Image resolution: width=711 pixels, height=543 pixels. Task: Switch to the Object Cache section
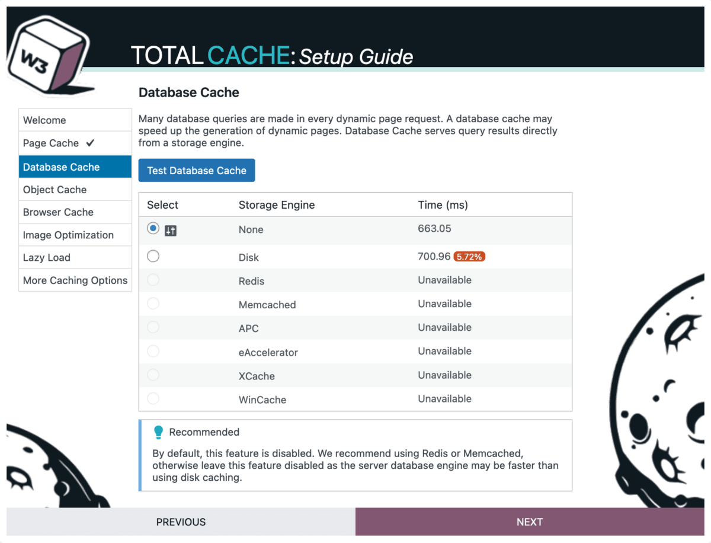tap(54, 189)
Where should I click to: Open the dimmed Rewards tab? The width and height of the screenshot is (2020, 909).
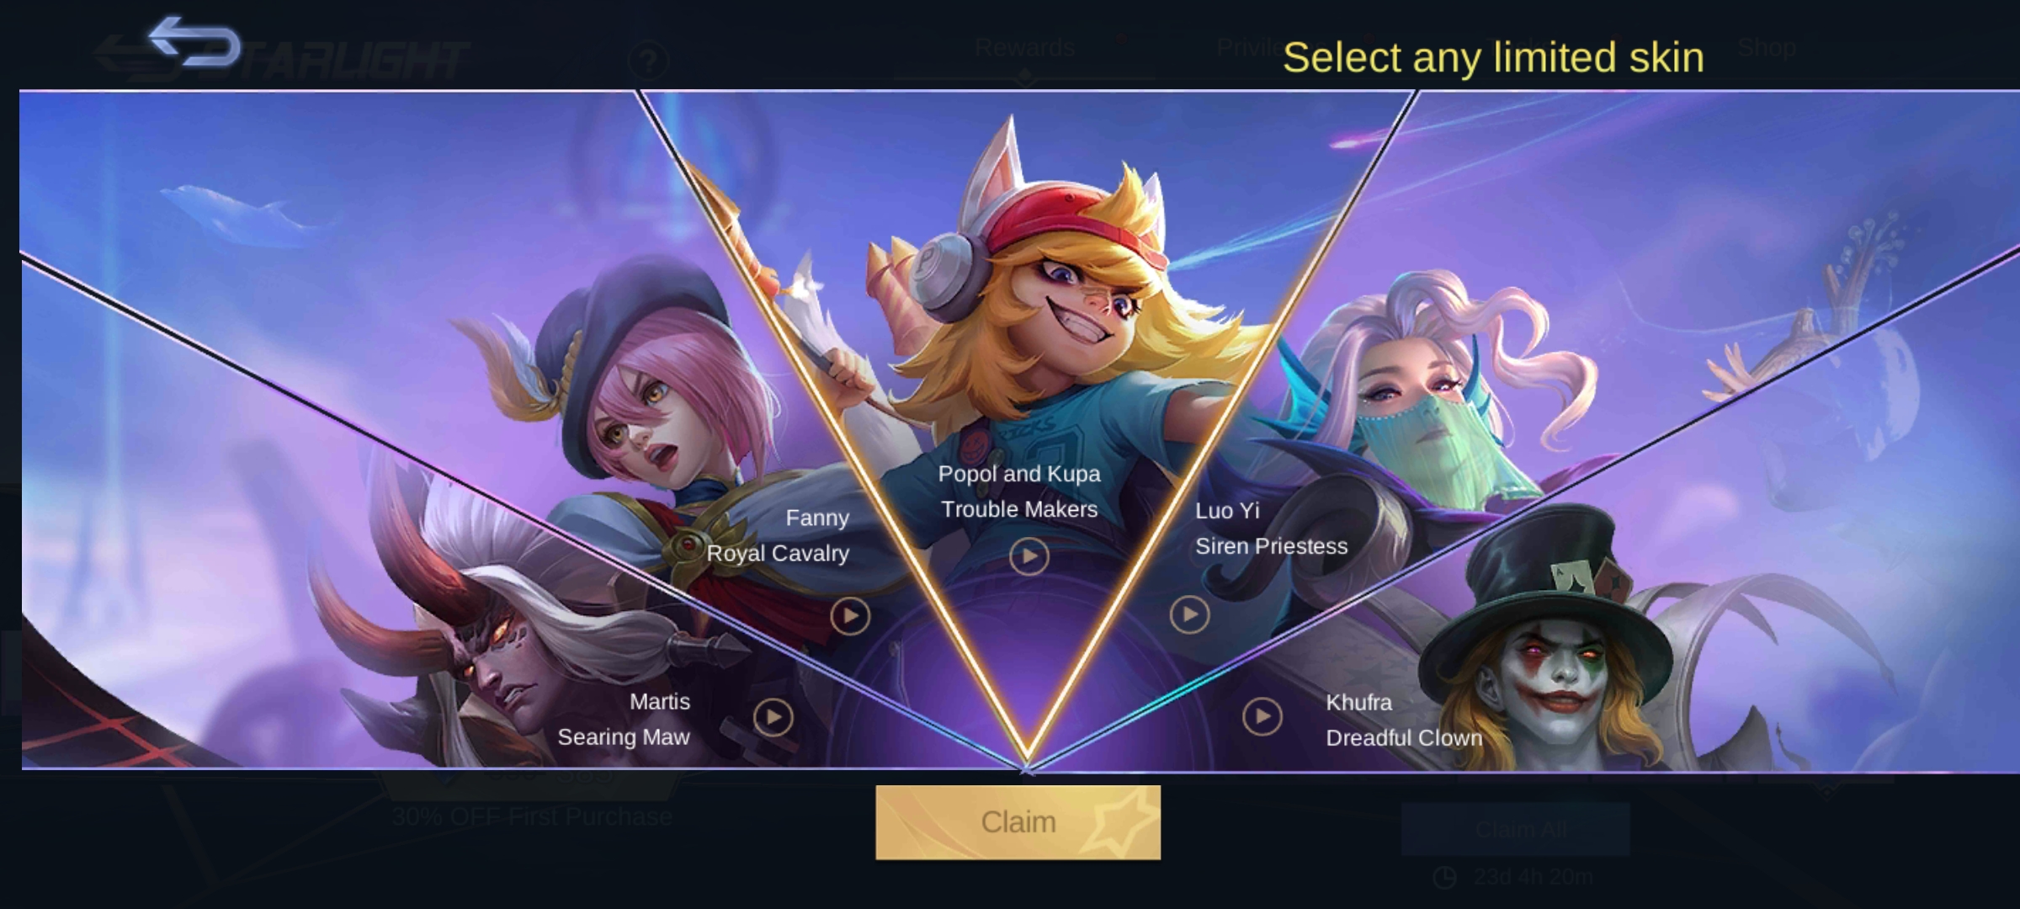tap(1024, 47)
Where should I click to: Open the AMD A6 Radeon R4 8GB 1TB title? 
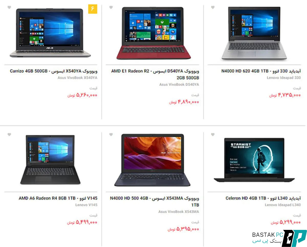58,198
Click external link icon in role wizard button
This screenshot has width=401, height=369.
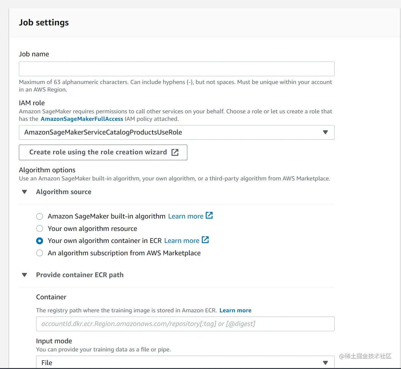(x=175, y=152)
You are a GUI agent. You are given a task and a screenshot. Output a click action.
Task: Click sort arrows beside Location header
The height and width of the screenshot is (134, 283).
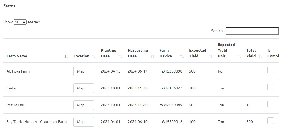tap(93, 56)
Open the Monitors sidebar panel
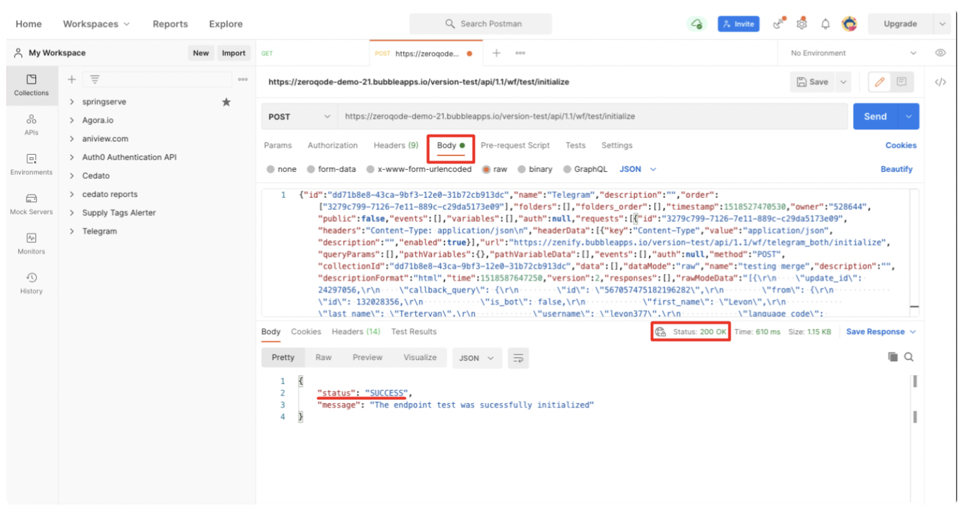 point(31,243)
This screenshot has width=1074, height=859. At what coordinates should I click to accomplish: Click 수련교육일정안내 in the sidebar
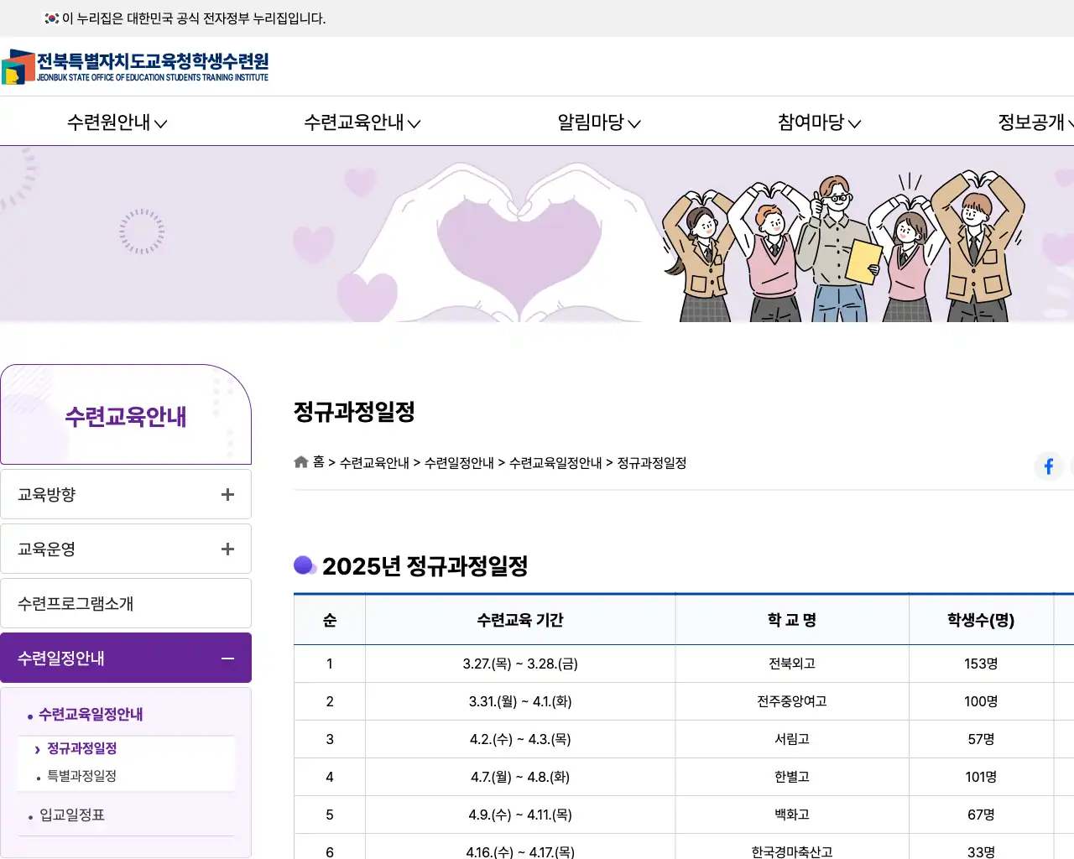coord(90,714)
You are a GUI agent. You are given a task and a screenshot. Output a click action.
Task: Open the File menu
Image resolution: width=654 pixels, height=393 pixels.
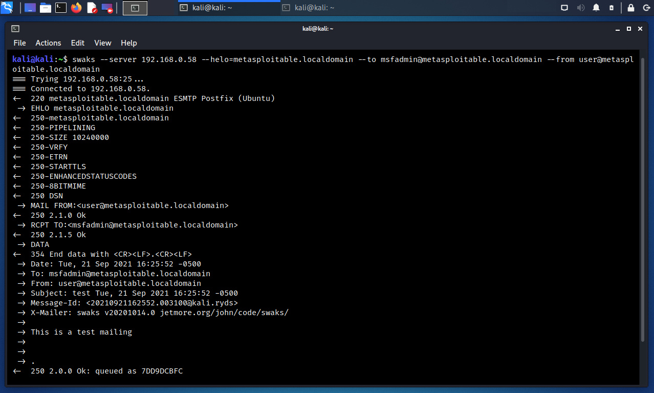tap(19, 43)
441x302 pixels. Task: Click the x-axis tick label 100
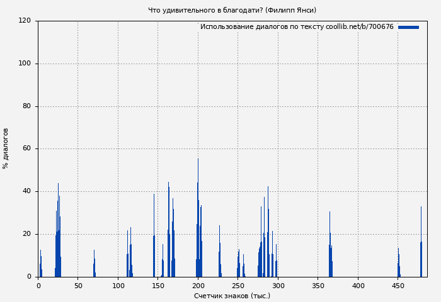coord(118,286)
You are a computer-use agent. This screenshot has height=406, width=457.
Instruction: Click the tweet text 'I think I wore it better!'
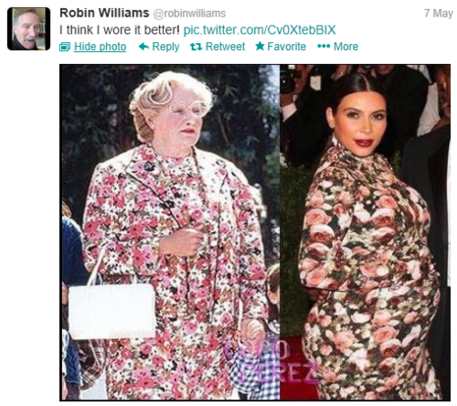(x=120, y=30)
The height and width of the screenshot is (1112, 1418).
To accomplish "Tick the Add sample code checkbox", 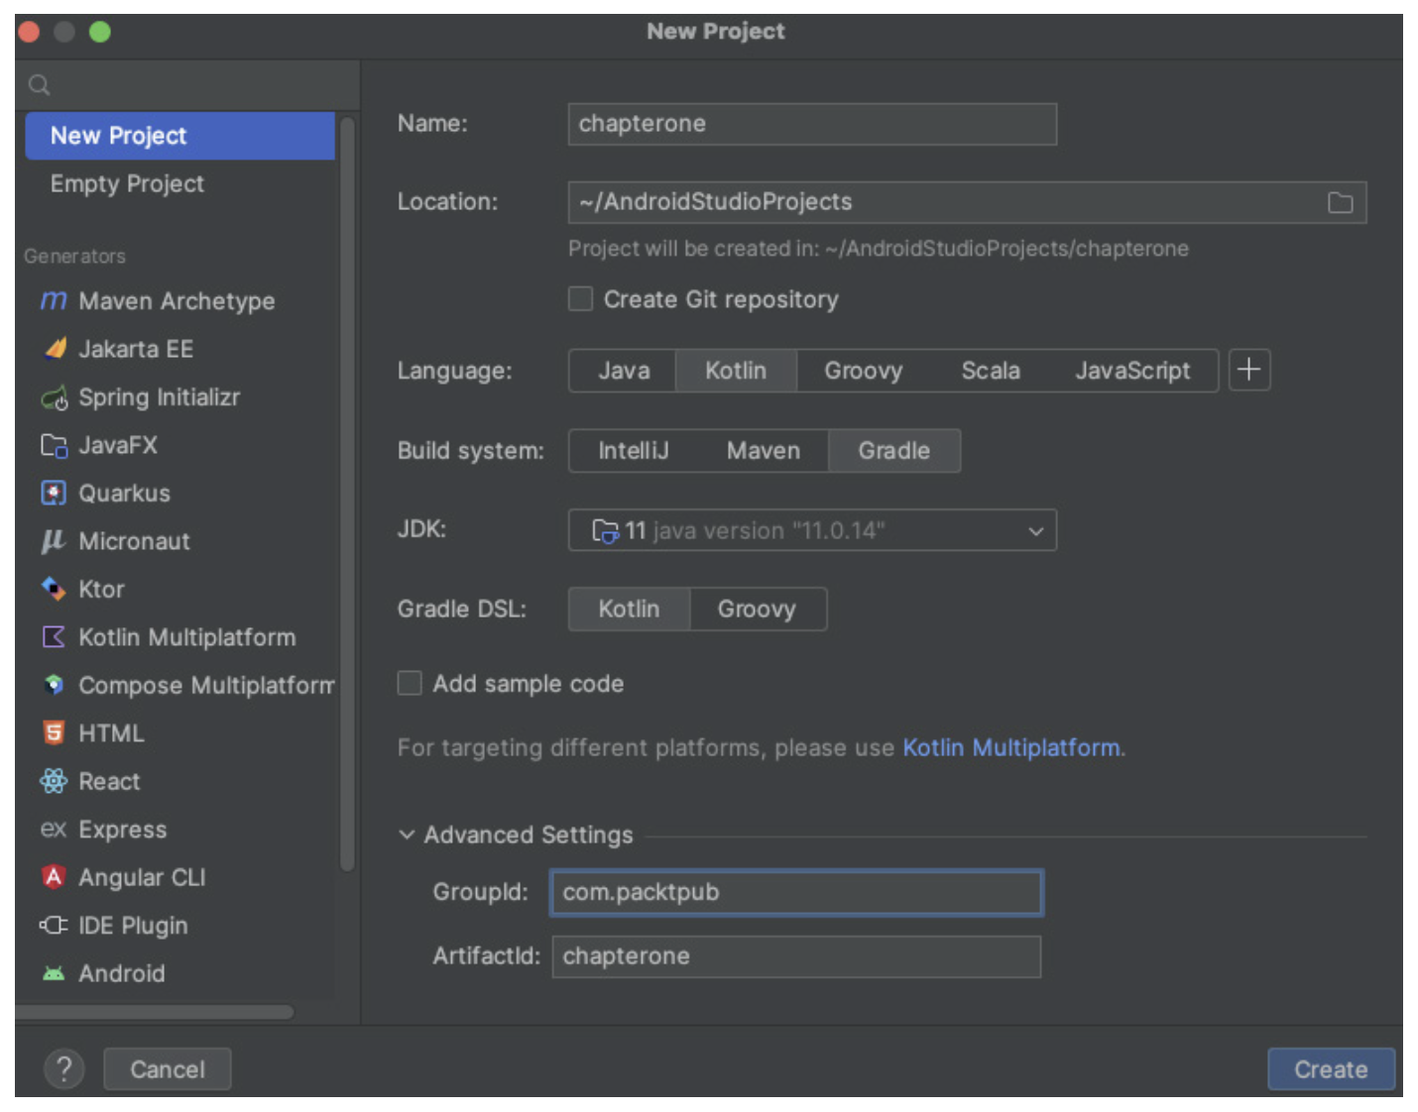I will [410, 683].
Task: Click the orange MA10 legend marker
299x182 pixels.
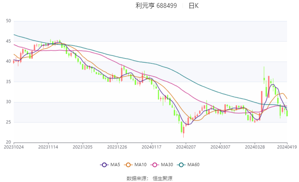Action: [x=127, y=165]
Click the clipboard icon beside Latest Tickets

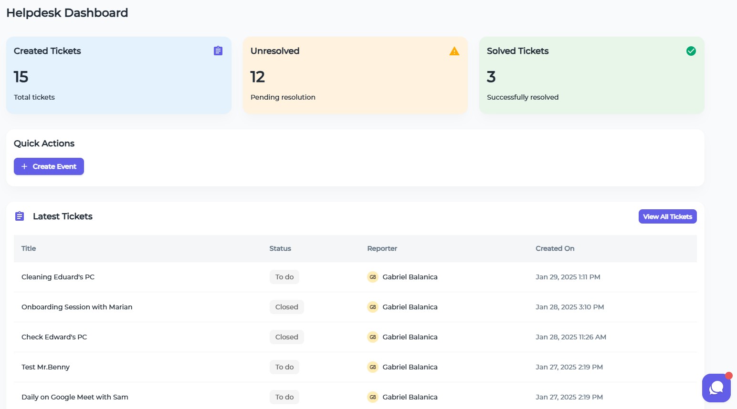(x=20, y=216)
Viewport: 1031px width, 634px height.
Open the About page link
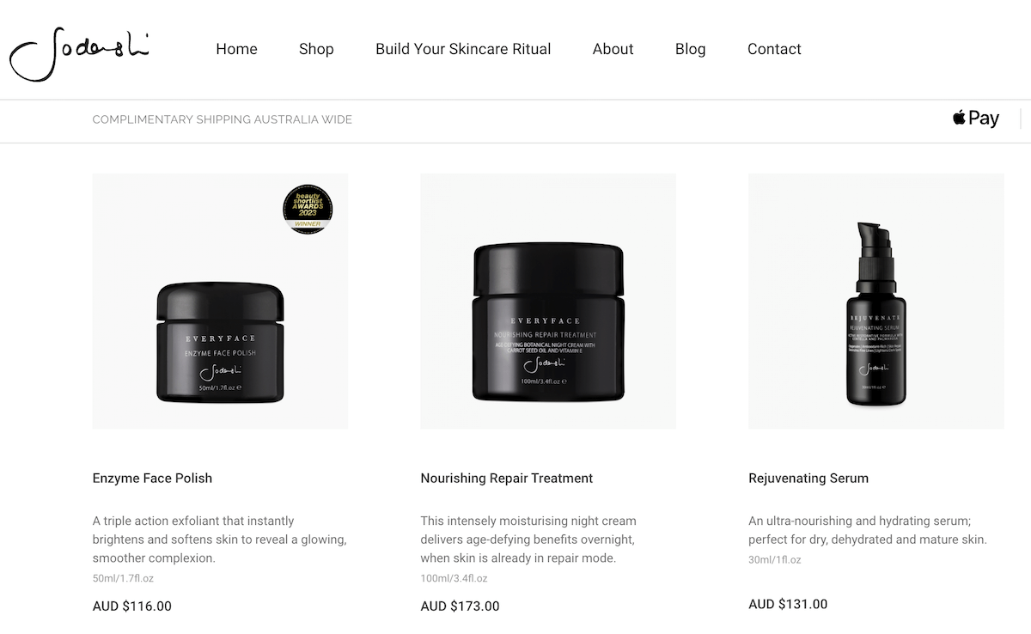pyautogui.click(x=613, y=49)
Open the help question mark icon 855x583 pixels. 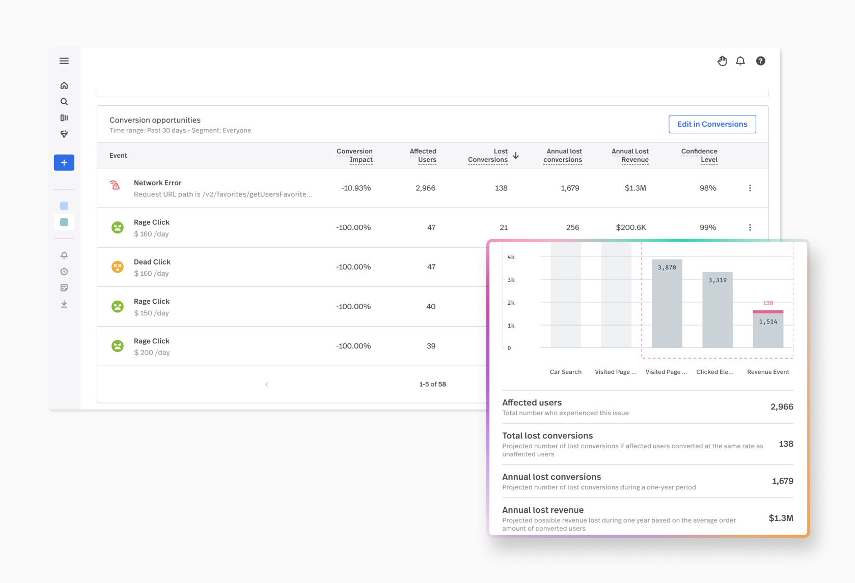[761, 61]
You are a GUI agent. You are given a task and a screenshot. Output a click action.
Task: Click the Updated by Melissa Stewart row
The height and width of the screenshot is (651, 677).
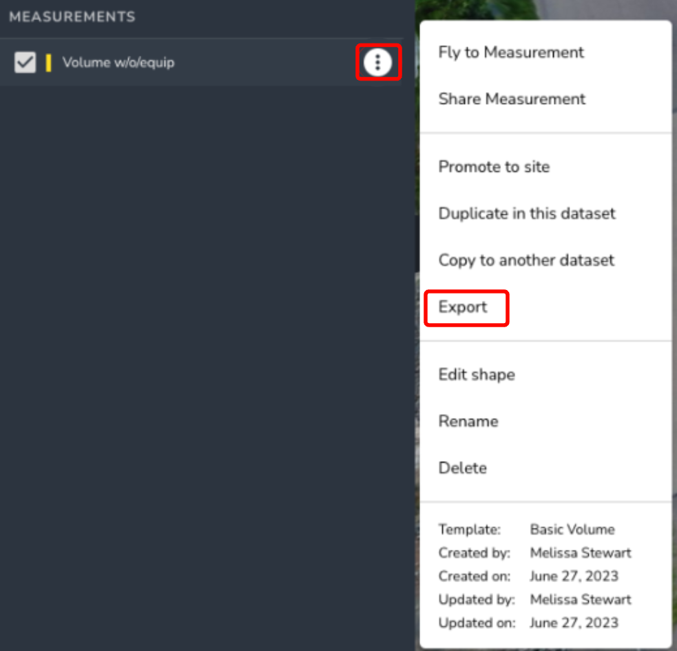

────────────────────

(Your assignment): Only the lines from the first line of the data above through the line with "Task: Open the File menu" should appear in the answer, retyped exactly, with every picture left out.

(Exercise answer):
Image resolution: width=711 pixels, height=543 pixels. Task: Switch to the Object Cache section
tap(54, 189)
Where should I click to: Open the dimmed Rewards tab? The width and height of the screenshot is (2020, 909).
tap(1024, 47)
Where should I click to: Open the AMD A6 Radeon R4 8GB 1TB title? 
58,198
Click external link icon in role wizard button
This screenshot has width=401, height=369.
(x=175, y=152)
You are a GUI agent. You are given a task and a screenshot. Output a click action.
Task: Click sort arrows beside Location header
The height and width of the screenshot is (134, 283).
tap(93, 56)
Open the Monitors sidebar panel
 point(31,243)
This screenshot has width=1074, height=859. At what coordinates should I click to accomplish: Click 수련교육일정안내 in the sidebar
coord(90,714)
You are a GUI agent. You are given a task and a screenshot. Output a click action.
Task: Open the File menu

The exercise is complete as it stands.